In the concise theological grammar Regret: A Theology, Paul J. Griffiths analyzes this attitude toward the past and distinguishes its various kinds. He examines attitudes encapsulated in the phrase, “I would it were otherwise,” including regret, contrition, remorse, compunction, lament, and repentance. By using literature (especially poetry) and Christian theology, Griffiths shows both what is good about regret and what can be destructive about it. Griffiths focuses especially on the notion of the LORD’s regret. Is it even reasonable to claim that the LORD regrets? Griffiths shows not only that it is but also that the LORD’s regret should structure how we regret as human beings.
From Chapter One: The LORD’s Regrets
Christians writing theology should begin by writing about the LORD. It’s therefore appropriate to begin a study of the otherwise-attitudes—that is, the attitudes that have what’s expressed by the sentence ‘I would it were otherwise’ at their heart—by writing about the oddity that the LORD, like us, it seems, exhibits those attitudes. The LORD, too, is shown in Scripture to wish otherwise things that have happened, including states of affairs the LORD has brought about; and to act upon those wishes. How is this to be interpreted?
It’s something close to dogma for Catholic Christians that the LORD is timeless, in the strict sense that no temporal properties are the LORD’s. This is one entailment of understanding the LORD as simple, which is to say thinking that there is, in the LORD, no distinction between essence and accident, between what the LORD is and what the LORD has. The LORD’s wisdom is what the LORD is, the LORD’s love is what the LORD is, the LORD’s gift is what the LORD is, and so on for all putative divine properties. From such a view it follows that the LORD can have no properties at one time that the LORD lacks at another: everything that the LORD is (which is, simply, being the LORD, the one who is, which is what the LORD says to Moses in the third chapter of Exodus when asked for a name: ego sum qui sum) the LORD is atemporally. This is difficult doctrine, and controversial; it presses particularly hard upon the otherwise-attitudes, for those seem to entail not only that those who have them are located in time, but also that they can judge that something done didn’t work out, wasn’t the best thing to do, and, ought if possible, be redressed. It’s not at once obvious how properties such as these can be predicated of the LORD.
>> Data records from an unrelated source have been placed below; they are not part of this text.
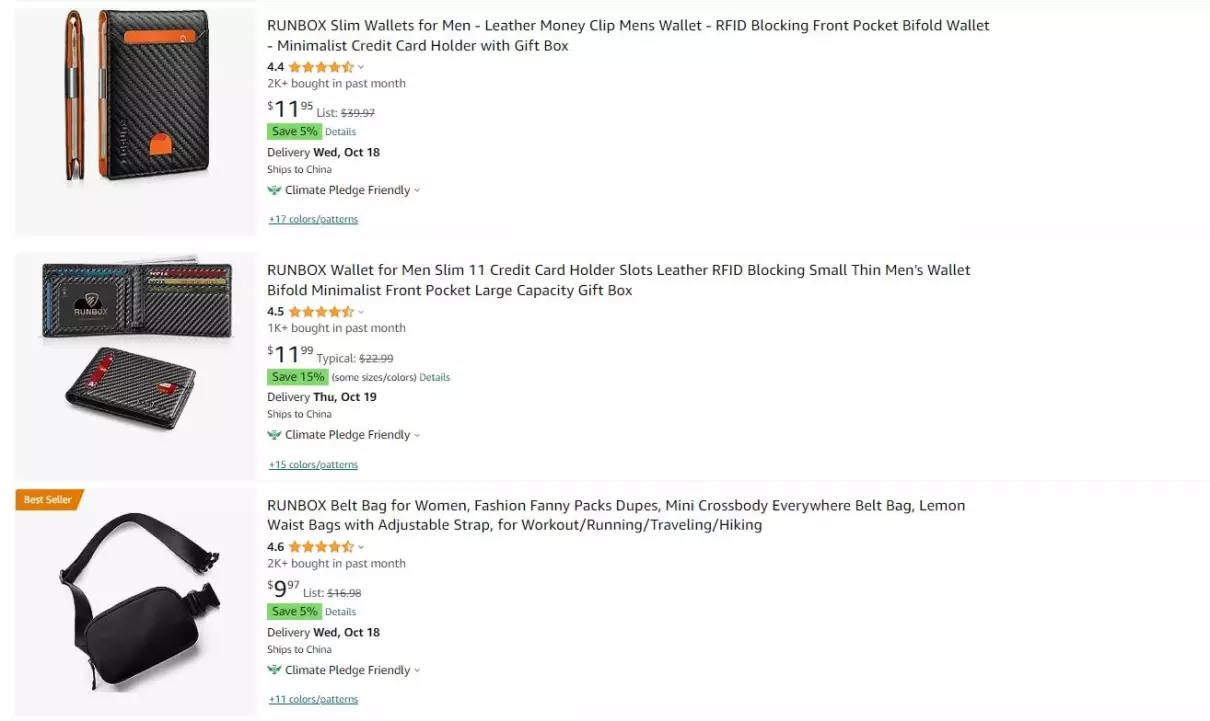Open the RUNBOX Slim Wallets for Men title link

(x=628, y=35)
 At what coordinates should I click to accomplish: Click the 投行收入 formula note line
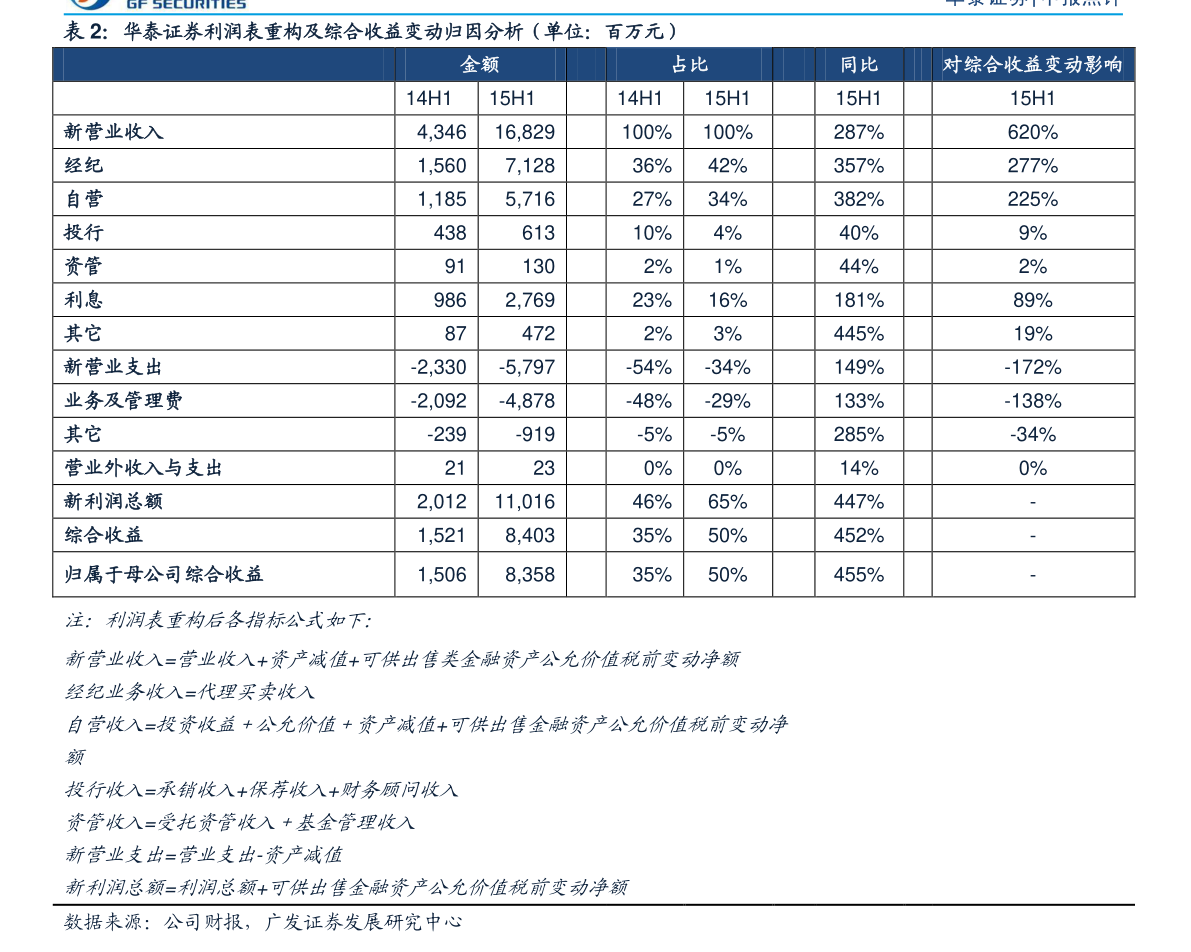[x=262, y=790]
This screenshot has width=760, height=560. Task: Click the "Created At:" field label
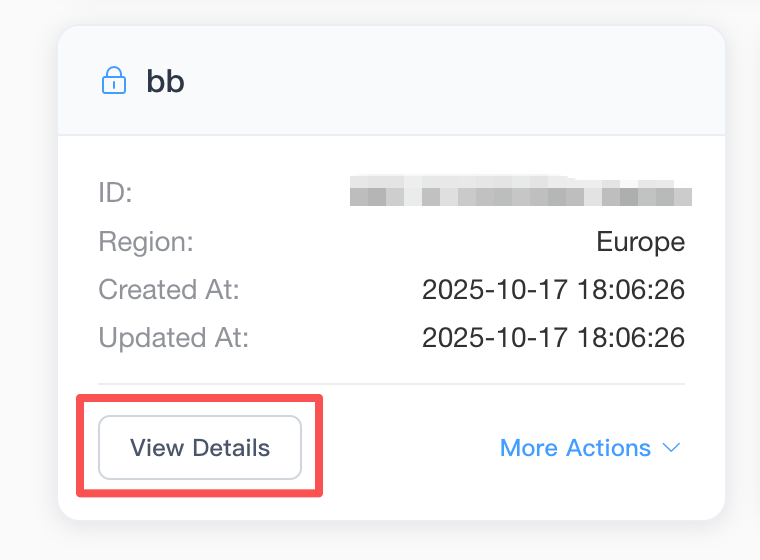pyautogui.click(x=169, y=290)
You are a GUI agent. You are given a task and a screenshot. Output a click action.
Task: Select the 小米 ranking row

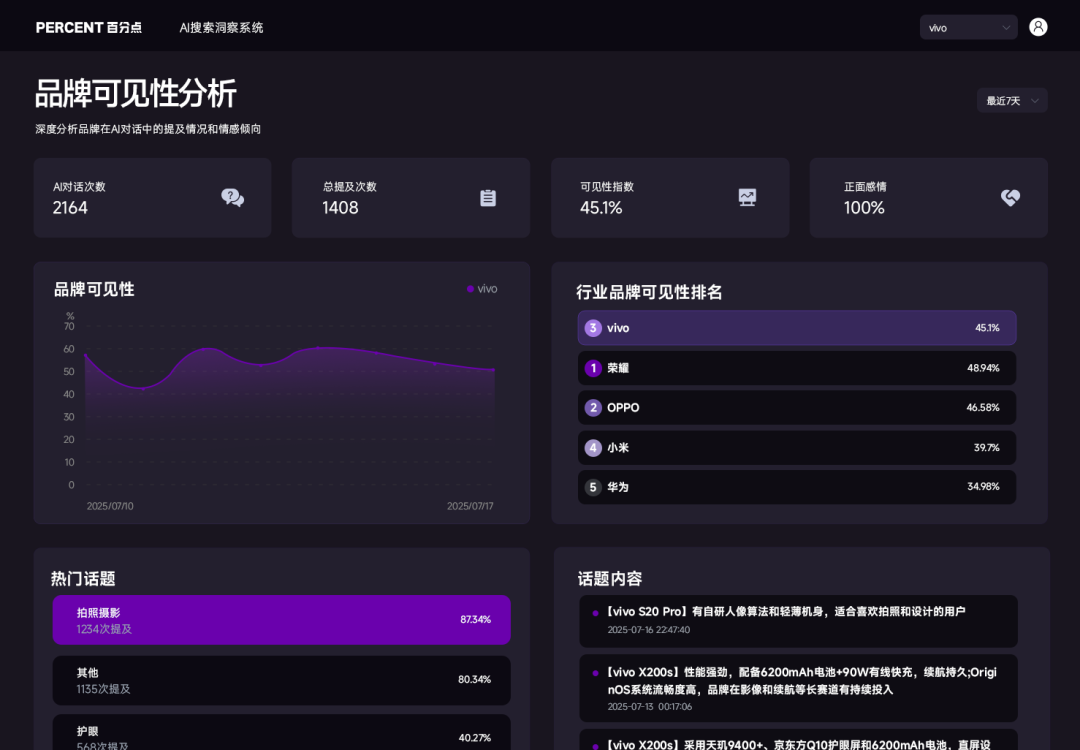click(796, 447)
In the Latin versions of Scripture (the Clementine Vulgate and the New Vulgate are the same in this respect), The LORD whom Christians confess is often represented with directness and clarity as wishing things otherwise, which is the fundamental otherwise-thought, and then as acting upon that thought. The standard vocabulary is paenitentia (noun), and paenitere (verb), predicated of the LORD. How to render this in English isn’t obvious. You might try saying that the LORD is penitent or cultivates penitence, but that doesn’t seem quite right, given the more-or-less technical sense given to penitence (and penance) in Catholic theology, and, as a result, to some degree, in secular English. Scripture doesn’t suggest that the LORD has sinned and must now acknowledge that sin, and do whatever can be done to redress it. Rather, paenitentia is closer to regret, to wishing otherwise something that is, regrettably, the case. Regret, then, shading into repentance: wishing some state of affairs otherwise, and turning away from—repenting—the LORD’s own part in making it so.
The standard schema is that the LORD sees that something hasn’t worked out as well as it might have, as a result of human sin or misprision or some other mistake; then the LORD regrets, laments, and is angry that this unsatisfactoriness obtains, and does something to prevent it continuing, typically by making a judgment and either acting or threatening to act upon that judgment; then the LORD, regretting the judgment in response to some or another turn of events (human pleas, human contrition, human repentance, and so on), rescinds it or in some other fashion turns away from it.
A good instance is to hand in the story of Saul and the Amalekites in the fifteenth chapter of the first book of Samuel. The LORD commands Saul to fight the Amalekites and to slaughter them all, along with every animal they own. Saul fights, as commanded, but he doesn’t kill Agag, king of the Amalekites, and likewise spares the lives of some among the animals, for what seem to be good-enough reasons, including the intention to sacrifice the best among the Amalekites’ livestock to the LORD. The LORD, seeing this, says to Samuel: “I regret-repent having made Saul king (paenitet me quod constituerim Saul regem) because he has abandoned me and hasn’t done what I said (quia derelequit me et verba mea opere non implevit)”—words repeated verbatim later in the chapter. Here it’s clear that the LORD is regretting something the LORD has done—making Saul king—as well as Saul’s particular disobedience. What’s regrettable, and regretted, isn’t just a state of affairs traceable without remainder to human agency, but also the LORD’s establishment of conditions that made particular sins possible. Saul couldn’t have disobeyed in the way that he did without being king; and so the LORD regrets not only Saul’s sin, but also the LORD’s own act in making Saul king.